Hi for a lab I need to derivate the following formula.
T=√((4π^2 lm)/Mg)

I know Fnet= (mg/cos)sin

So so far I know Fnet= m x (4pi^2r)/T^2
and I know that r=lcos

but combining the above I got no where since I get an extra sin in there

Last edited: Oct 12, 2008
2. Oct 12, 2008

### Epsillon

Any help?

3. Oct 12, 2008

### tiny-tim

Welcome to PF!

Hi Epsillon! Welcome to PF!
No, r = … ?

4. Oct 12, 2008

### Epsillon

actually r=lsin(pheta)

5. Oct 12, 2008

### Epsillon

Ok so that was actually the mistake preventing me from solving the formula.

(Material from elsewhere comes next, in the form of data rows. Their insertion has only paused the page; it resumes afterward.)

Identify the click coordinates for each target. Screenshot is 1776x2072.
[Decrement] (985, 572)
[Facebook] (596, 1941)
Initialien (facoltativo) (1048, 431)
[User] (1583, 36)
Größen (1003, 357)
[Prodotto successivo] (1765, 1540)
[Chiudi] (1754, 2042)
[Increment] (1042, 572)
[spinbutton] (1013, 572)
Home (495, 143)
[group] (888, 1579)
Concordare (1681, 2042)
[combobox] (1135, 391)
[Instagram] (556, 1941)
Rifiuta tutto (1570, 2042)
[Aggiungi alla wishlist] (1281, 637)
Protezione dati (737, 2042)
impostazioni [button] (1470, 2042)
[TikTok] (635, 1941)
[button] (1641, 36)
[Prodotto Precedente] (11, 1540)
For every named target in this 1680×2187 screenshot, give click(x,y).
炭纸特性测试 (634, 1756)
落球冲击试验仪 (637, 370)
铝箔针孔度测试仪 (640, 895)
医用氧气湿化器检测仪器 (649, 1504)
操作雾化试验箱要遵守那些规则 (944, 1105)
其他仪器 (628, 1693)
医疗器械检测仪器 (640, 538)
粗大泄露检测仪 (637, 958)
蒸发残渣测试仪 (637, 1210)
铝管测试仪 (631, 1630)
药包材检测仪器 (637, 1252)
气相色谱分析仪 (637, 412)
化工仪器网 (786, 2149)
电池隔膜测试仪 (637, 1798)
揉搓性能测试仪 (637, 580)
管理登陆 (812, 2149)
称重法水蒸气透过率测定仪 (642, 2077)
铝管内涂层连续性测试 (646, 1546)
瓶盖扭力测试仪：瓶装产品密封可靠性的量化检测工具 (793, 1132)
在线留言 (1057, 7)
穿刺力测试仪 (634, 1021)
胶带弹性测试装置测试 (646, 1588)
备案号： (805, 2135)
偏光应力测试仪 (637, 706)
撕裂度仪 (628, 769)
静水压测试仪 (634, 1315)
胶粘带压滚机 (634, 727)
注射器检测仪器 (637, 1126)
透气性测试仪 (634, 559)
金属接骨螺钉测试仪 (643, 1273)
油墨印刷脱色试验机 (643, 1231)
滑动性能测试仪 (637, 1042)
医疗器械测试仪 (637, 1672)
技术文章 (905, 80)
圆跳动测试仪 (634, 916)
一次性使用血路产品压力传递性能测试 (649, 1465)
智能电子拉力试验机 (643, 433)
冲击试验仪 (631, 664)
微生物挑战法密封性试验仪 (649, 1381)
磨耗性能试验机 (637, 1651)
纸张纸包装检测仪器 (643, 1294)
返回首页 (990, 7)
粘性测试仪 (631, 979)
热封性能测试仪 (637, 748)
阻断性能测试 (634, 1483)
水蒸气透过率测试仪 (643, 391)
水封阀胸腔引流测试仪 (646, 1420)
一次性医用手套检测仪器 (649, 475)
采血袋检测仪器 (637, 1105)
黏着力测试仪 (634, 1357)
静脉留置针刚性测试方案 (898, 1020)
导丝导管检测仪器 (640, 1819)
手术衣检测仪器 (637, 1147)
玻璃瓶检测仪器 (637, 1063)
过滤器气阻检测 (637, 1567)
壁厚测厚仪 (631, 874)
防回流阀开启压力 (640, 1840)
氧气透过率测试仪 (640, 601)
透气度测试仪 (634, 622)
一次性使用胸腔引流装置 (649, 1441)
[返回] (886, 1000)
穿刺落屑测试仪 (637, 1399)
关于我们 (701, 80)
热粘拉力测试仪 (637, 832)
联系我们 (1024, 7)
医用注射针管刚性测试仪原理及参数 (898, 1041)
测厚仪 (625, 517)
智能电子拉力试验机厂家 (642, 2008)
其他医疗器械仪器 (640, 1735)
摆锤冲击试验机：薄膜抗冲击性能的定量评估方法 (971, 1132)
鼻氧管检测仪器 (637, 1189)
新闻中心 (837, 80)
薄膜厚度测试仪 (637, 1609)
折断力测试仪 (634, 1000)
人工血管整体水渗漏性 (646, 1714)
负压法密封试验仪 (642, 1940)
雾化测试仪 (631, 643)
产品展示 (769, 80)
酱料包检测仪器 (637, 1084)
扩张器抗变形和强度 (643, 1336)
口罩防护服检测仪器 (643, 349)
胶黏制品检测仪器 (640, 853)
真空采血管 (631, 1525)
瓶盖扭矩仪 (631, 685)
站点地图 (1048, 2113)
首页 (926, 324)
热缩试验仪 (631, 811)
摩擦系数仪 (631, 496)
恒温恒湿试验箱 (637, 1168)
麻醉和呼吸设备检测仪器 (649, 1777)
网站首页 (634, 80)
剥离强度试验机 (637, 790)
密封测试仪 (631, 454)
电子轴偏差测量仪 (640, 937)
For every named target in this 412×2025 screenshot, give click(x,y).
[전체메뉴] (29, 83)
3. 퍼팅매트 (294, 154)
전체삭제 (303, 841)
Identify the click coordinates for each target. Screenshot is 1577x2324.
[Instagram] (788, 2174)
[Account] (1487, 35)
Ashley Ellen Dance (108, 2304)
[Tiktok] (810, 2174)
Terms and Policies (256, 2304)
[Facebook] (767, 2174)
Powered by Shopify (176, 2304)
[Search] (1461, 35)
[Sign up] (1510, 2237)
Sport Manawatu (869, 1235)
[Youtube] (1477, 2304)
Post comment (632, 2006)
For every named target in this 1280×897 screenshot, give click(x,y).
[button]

So I finally got it and I typed this up in words and posted it here incase someone needs it. If it doesent make sense I can perhaps attach the file.
Can someone verify that what I did is right?

Deriving the formula
F_net=ma_c=m((4π^2 r)/T^2 )
F_net= F_c=〖Ft〗_x=Ft×sinθ
Ft×sinθ= (mg/cosθ)sinθ =mgtanθ
Now one can combine the two calculated formulas for F_net
m((4π^2 r)/T^2 ) =(mg/cosθ)sinθ

r=lsinθ
∴ m((4π^2 lsinθ)/T^2 ) =(mg/cosθ)sinθ

F_t=mg/cosθ F_t=Mg
Mg=mg/cosθ
M=m/cosθ cosθ=m/M
∴ m((4π^2 lsinθ)/T^2 ) =(mg/(m⁄M ))sinθ
(m4π^2 lsinθ)/T^2 =Mgsinθ
(m4π^2 lsinθ)/Mgsinθ = T^2
(4π^2 lm)/Mg = T^2
T=√((4π^2 lm)/Mg)

Last edited: Oct 12, 2008
6. Oct 13, 2008

### tiny-tim

A bit long, but basically ok.